**** Extracted material
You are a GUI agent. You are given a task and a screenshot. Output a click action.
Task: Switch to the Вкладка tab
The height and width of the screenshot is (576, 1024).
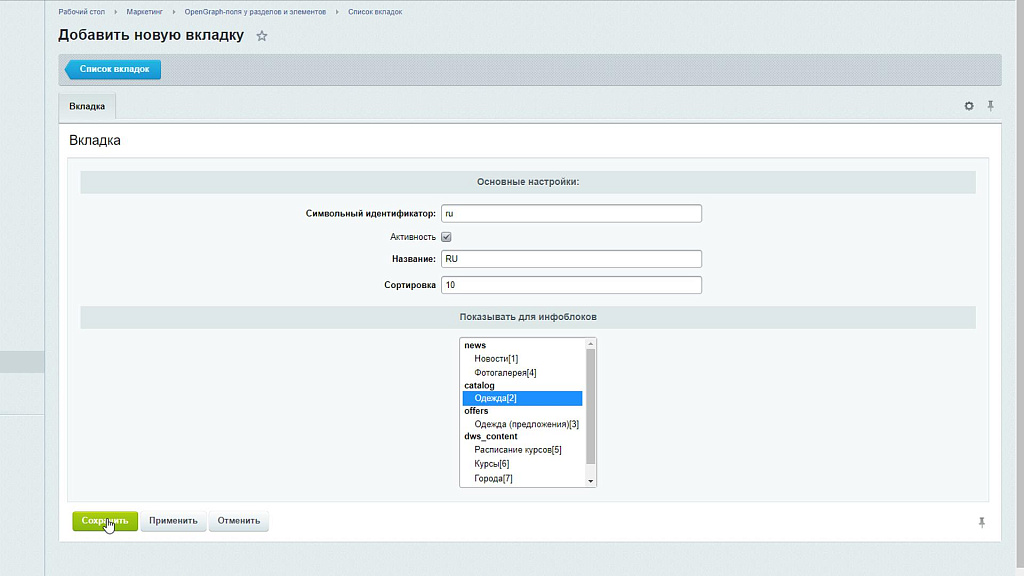[x=87, y=106]
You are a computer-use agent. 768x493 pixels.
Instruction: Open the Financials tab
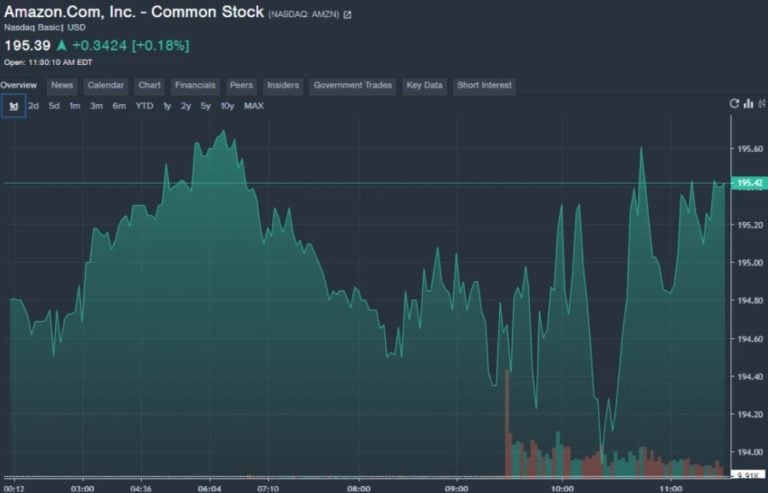point(195,86)
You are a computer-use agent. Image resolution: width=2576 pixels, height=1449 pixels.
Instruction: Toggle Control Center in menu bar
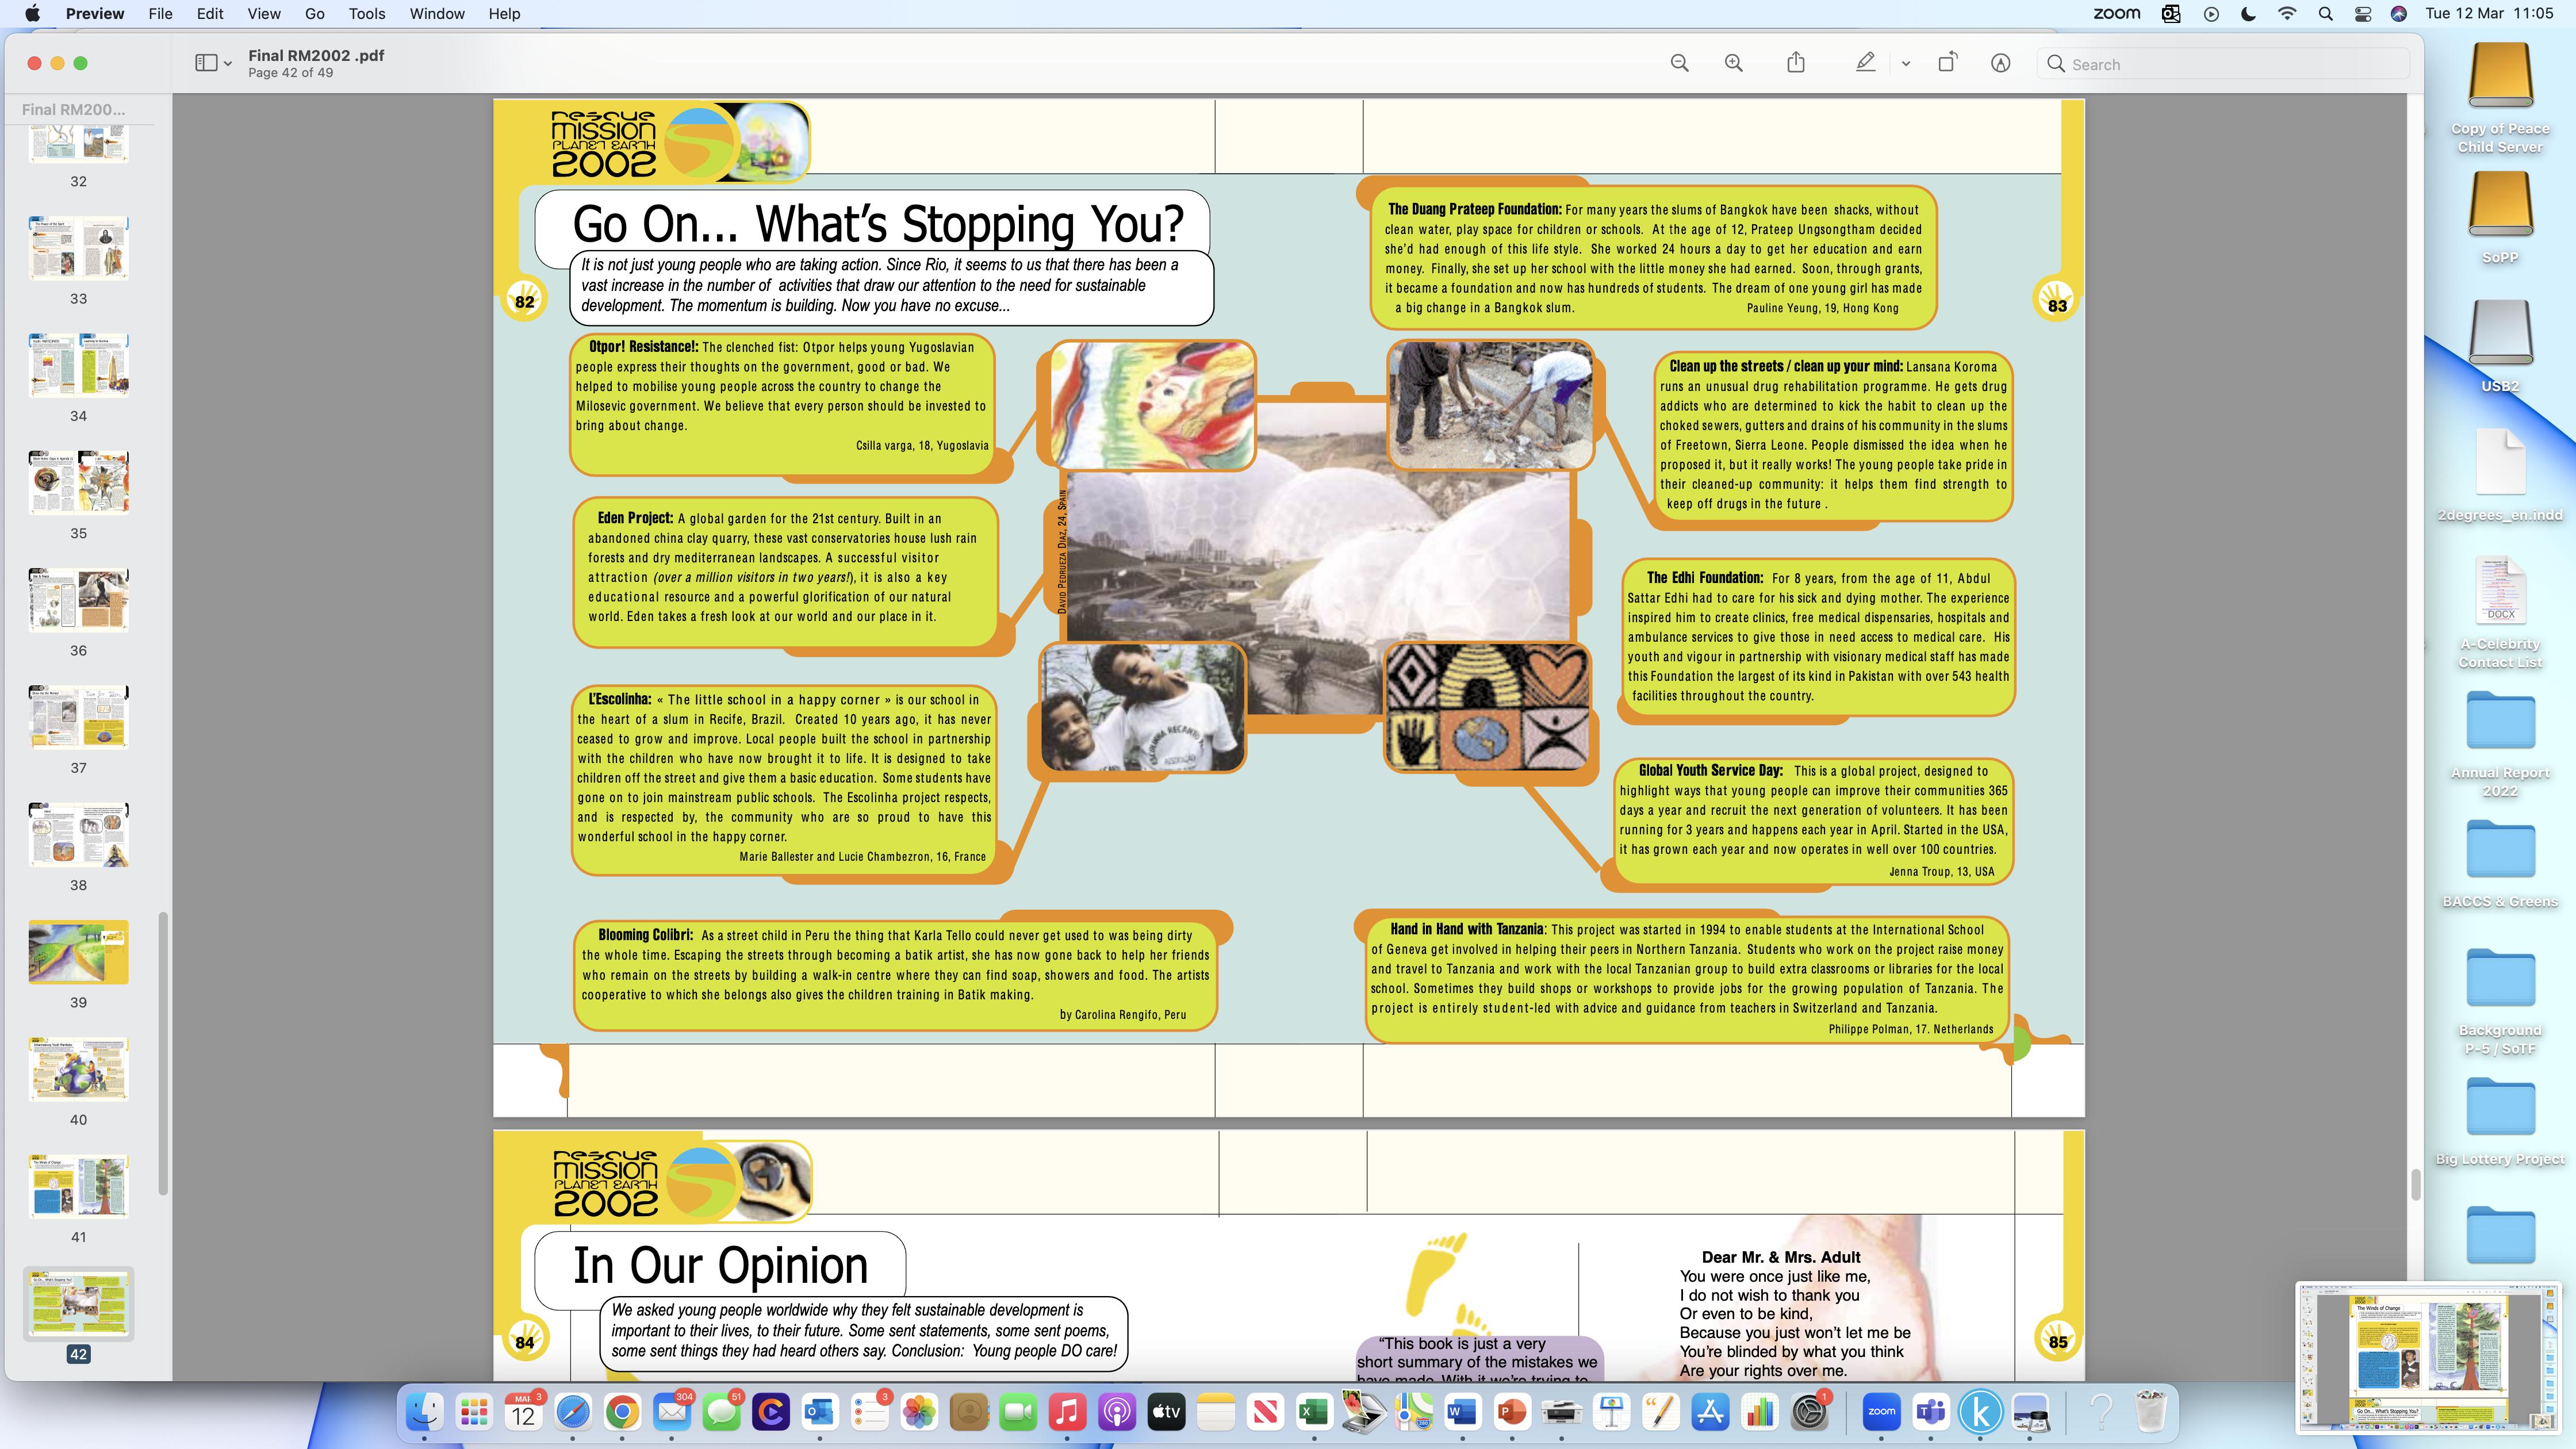click(2363, 14)
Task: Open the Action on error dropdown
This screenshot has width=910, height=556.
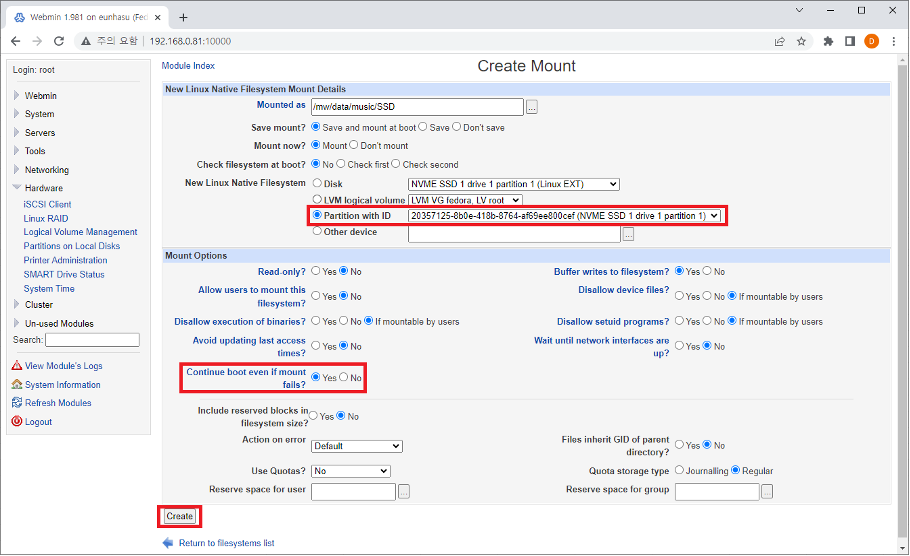Action: point(356,446)
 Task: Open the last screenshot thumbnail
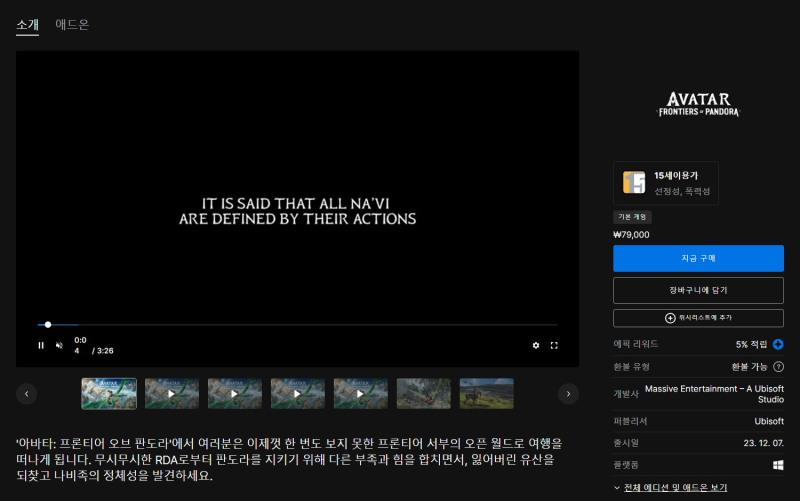[486, 394]
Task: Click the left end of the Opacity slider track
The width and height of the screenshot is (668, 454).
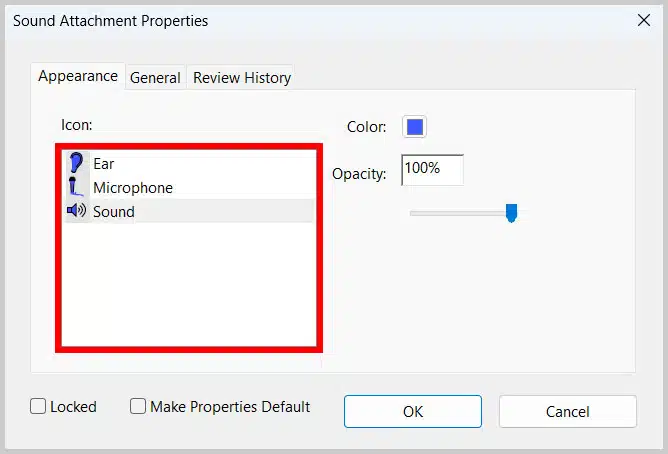Action: tap(414, 212)
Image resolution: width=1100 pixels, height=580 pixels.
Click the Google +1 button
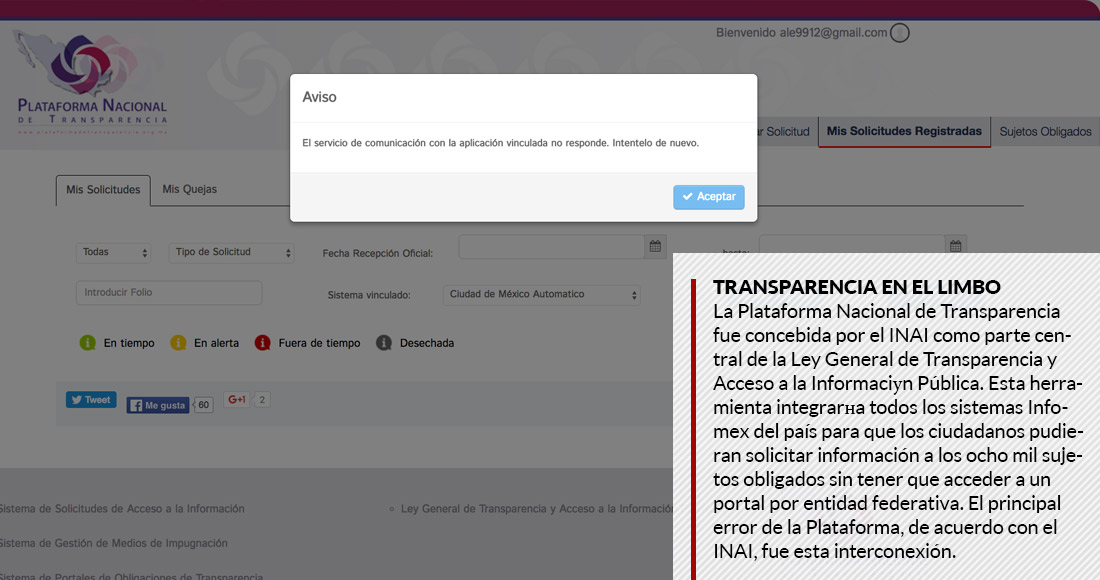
********
◆ Exercise task: Reproduce the records above, starting at the line that has "Task: Open the Action on error dropdown" and continuing through the end of the records, with the requests included, subtracting 29 from every coordinate in the answers. Leave out the pictures.

◆ Worked answer:
Task: Open the Action on error dropdown
This screenshot has width=910, height=556.
Action: point(327,417)
 Task: Open the last screenshot thumbnail
[457, 365]
Task: Click the left end of the Opacity slider track
The width and height of the screenshot is (668, 454).
Action: tap(385, 183)
Image resolution: width=1100 pixels, height=580 pixels.
Click the Google +1 button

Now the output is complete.